▶ Exercise goal:
Go to the line containing "Viewport: 1016px width, 400px" in the material below. From there to the end, retype every line exactly and drop the pictures.

====== Listed records

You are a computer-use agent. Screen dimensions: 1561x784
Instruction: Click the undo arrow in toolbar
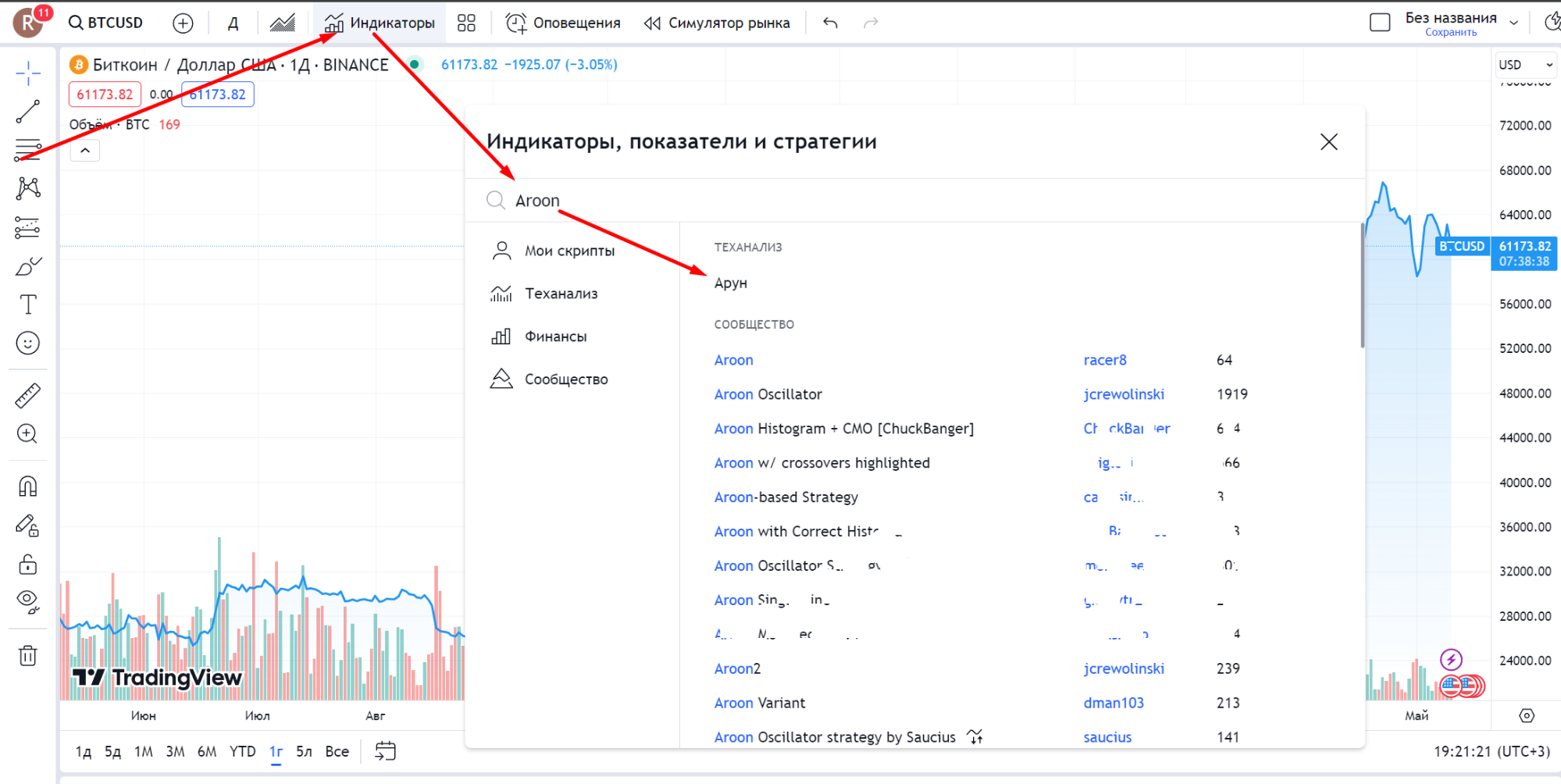tap(830, 23)
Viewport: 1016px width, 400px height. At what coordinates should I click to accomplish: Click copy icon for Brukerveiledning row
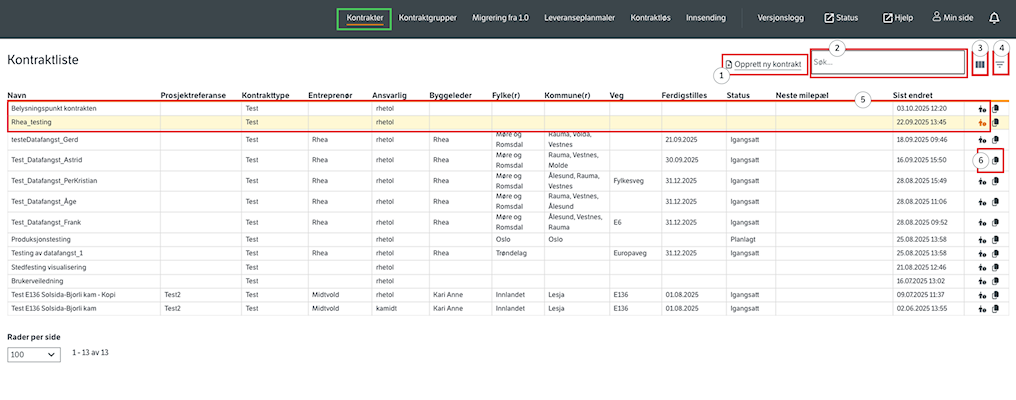[995, 282]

============

▶ Solution:
Viewport: 1016px width, 400px height. At what coordinates should I click to accomplish: Click copy icon for Brukerveiledning row
[995, 282]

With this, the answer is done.